Regexp Capturing Groups
https://haversineconsulting.quickbase.com/db/bnm9bcsys?a=er&rid=1

Pastie Databsase
https://haversineconsulting.quickbase.com/db/bgcwm2m4g?a=dr&rid=652

Notes:

(1) To simplify the maintenance of the demo I have made the [Text] field readonly on the HTML form and provided a Reset button to clear the parsed fields.

(2) For the City, State and Zip information I have parsed the string into individual fields.

(3) This is just a simple demo of parsing data out of a field using script and regular expressions. In fact I wrote the script to allow a user unfamiliar with regular expressions to modify the script without having to understand every detail. However, regular expressions are so powerful that it could easily be adopted for much more complex parsing requirements.

If you need further assistance with implementing this solution feel free to contact me off-world using the information in my profile:

https://getsatisfaction.com/people/dandiebolt/
(Edited)
Photo of Stephanie

Stephanie

  • 596 Points 500 badge 2x thumb

This works, but, you have to copy over the text from the source to a regular text box, save the record, then go back in and click the parse button.

Is there a line of jQuery we can put in the module.js that will automatically copy over the Connected data field [body] to the regular text field [Bodytwo]?

thank you,

Photo of Stephanie

Stephanie

  • 596 Points 500 badge 2x thumb
Also, can we automate selecting the parse button?
Photo of Ⲇanom the ultimate (Dan Diebolt)

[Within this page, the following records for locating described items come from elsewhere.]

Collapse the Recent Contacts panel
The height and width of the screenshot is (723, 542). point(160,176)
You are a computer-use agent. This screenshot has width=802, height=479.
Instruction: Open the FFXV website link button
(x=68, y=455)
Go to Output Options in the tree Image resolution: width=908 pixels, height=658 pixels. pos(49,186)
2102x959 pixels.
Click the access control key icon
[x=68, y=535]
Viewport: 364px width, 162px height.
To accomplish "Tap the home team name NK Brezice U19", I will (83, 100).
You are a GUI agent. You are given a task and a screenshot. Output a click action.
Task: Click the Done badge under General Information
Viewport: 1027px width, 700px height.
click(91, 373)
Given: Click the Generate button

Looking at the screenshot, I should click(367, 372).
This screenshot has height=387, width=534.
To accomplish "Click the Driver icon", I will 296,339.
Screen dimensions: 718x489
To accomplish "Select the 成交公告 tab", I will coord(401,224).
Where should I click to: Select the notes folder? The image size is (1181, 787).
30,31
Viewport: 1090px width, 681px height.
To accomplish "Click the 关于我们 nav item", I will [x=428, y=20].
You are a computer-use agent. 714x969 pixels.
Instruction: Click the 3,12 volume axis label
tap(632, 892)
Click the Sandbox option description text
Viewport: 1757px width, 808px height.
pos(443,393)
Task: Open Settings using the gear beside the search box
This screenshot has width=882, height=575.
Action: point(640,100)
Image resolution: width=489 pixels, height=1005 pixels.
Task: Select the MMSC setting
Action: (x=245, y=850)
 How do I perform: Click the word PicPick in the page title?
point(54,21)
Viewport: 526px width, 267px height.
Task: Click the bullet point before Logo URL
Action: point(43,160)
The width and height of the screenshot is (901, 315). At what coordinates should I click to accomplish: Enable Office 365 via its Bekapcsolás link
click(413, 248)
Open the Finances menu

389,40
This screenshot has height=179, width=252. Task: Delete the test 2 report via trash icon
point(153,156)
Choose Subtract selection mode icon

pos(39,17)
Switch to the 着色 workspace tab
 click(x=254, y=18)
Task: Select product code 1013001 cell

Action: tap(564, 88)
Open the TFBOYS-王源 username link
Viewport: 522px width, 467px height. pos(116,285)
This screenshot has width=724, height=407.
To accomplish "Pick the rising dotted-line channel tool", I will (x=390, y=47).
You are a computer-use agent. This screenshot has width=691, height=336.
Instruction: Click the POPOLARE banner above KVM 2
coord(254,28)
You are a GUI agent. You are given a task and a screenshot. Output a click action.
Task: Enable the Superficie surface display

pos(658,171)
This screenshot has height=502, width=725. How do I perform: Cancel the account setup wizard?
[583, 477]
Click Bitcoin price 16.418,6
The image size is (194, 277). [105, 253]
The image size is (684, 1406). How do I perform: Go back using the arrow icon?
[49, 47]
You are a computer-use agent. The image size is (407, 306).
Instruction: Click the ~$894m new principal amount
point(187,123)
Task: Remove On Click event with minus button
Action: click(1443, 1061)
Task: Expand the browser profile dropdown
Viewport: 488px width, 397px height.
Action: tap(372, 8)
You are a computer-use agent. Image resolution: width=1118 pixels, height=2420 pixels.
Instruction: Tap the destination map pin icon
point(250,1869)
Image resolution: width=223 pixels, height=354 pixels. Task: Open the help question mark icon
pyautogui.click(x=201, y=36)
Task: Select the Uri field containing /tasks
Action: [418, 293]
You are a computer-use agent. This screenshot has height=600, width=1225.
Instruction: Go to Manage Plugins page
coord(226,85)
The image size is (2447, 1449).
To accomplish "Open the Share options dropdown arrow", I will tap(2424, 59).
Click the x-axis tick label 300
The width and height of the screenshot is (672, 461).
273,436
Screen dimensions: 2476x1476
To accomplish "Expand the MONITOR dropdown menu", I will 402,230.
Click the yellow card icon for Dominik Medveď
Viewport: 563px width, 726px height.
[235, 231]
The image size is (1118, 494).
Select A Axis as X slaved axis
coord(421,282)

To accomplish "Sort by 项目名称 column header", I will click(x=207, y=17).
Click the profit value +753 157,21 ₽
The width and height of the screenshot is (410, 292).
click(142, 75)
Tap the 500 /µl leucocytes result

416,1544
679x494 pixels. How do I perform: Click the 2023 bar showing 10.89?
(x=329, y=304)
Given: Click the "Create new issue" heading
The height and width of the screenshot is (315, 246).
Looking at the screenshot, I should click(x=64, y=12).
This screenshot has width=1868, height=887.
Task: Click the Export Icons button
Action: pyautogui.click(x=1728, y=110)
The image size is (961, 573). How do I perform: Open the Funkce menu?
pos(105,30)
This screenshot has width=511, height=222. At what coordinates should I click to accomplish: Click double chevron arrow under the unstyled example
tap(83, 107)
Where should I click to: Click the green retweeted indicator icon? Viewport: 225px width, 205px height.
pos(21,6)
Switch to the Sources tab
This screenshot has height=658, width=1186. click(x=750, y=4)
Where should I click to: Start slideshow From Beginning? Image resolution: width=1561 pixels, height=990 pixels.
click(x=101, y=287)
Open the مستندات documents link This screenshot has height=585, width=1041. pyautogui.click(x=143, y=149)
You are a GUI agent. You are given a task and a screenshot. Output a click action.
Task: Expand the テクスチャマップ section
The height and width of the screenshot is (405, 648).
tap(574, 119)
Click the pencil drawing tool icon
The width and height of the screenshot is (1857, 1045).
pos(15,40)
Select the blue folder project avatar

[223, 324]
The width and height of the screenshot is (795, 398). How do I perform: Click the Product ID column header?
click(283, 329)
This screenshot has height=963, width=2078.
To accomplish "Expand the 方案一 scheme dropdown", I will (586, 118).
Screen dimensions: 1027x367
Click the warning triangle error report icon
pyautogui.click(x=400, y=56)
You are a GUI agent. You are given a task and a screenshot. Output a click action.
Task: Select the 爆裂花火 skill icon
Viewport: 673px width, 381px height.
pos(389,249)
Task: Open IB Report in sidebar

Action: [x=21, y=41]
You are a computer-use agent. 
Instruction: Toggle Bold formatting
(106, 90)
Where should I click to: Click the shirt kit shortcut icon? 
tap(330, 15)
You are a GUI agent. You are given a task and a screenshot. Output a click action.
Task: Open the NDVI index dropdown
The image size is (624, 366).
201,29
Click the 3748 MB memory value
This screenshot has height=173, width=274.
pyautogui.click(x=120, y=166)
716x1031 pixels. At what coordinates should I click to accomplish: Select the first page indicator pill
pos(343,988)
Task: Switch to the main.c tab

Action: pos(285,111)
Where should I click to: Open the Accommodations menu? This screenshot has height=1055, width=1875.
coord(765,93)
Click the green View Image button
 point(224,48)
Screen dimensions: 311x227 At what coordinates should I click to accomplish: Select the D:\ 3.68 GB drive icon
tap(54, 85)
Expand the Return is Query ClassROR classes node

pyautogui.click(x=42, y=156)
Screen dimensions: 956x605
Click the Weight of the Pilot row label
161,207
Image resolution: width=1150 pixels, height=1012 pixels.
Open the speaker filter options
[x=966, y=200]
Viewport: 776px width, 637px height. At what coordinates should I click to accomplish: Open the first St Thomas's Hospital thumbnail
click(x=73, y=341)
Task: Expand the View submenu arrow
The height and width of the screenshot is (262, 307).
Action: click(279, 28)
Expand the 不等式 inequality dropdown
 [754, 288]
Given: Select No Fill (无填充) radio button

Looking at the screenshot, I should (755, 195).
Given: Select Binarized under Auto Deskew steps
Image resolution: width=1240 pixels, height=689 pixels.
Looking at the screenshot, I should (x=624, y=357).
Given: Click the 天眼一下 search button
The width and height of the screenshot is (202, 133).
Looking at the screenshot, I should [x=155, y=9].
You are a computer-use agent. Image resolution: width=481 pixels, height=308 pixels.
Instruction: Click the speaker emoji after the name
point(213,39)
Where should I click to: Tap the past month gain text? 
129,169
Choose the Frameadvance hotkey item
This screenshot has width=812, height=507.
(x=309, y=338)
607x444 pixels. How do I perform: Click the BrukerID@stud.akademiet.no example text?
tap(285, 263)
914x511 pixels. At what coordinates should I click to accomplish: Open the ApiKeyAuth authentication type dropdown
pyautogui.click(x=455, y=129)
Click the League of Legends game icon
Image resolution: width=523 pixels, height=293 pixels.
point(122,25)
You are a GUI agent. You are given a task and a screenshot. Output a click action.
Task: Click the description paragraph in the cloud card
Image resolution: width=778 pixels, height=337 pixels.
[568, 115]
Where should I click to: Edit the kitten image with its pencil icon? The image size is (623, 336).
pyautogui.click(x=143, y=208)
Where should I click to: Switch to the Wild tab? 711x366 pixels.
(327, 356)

Ⲇanom the ultimate (Dan Diebolt), Champion

  • 26,522 Points 20k badge 2x thumb
>This works, but ...

All that can be automated by binding the button to a script that runs a loop over all the records in a query, parses out the results and imports the parsed text in the appropriate fields / table. Those details are specific to your setup. Additionally, you will still need a button to kick off the automatic parsing process (the loop) as I don't know of a way to run script after a connected table updates.

However, I would still approach the problem but using a button on a single records so you can supervise and observe the parsing. It is unlikely that that one example of data captures the true variability of you incoming data and my regular expression may fail in special cases. For example, (1) missing or extra spaces in the City, Stat and Zip information or (2) multiple newline characters in the Description information will cause the current regular expressions to fail. Regular Expression are powerful enough to address the variance in your data but you have to learn these characteristics by manually supervising the script parsing before going for a full automation.

If you need further assistance with implementing this solution feel free to contact me off-world using the information in my profile:

https://getsatisfaction.com/people/dandiebolt/
Photo of Stephanie

Stephanie

  • 596 Points 500 badge 2x thumb
Thank you. We will try this and see how it goes.